*** Opening of EXERCISE MATERIAL ***

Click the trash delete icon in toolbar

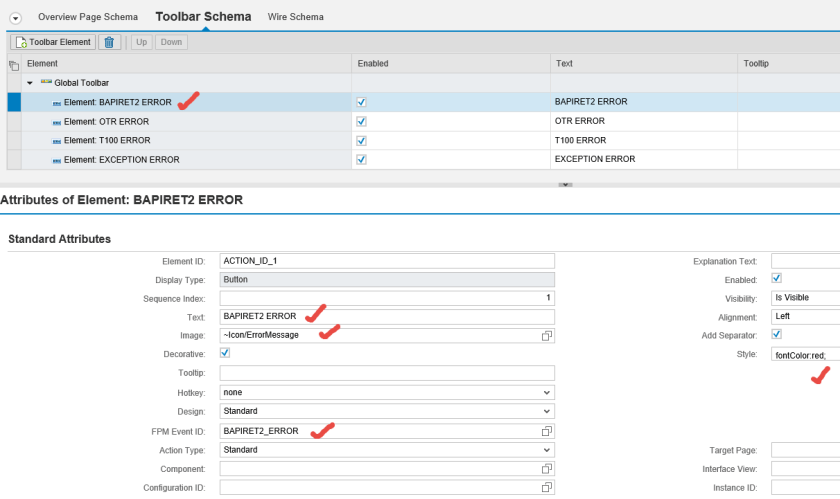coord(110,42)
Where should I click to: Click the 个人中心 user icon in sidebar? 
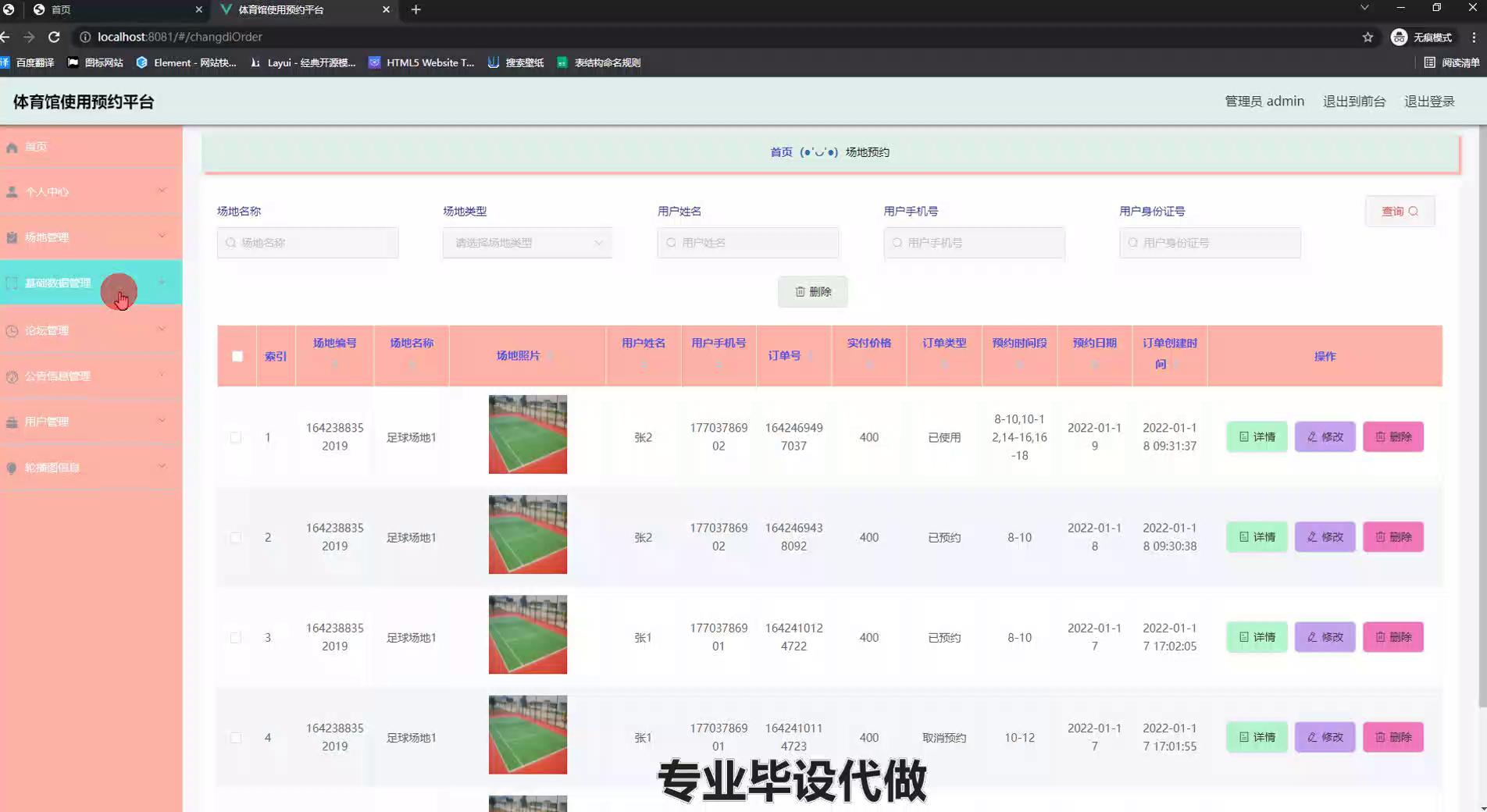click(x=12, y=192)
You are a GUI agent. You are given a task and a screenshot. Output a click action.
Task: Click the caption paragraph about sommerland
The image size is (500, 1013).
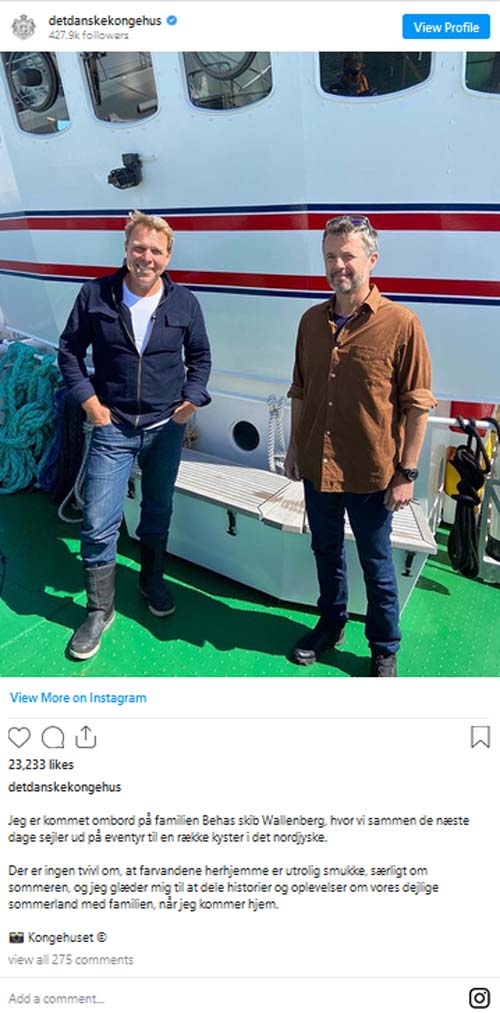click(224, 888)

*** Close of EXERCISE MATERIAL ***

TASK TO CARRY OUT: From the line that contains "Task: Click the" down to the last line of the entries above, copy every line exactly and leave out the pictures.

WRITTEN ANSWER:
Task: Click the caption paragraph about sommerland
The image size is (500, 1013).
click(224, 888)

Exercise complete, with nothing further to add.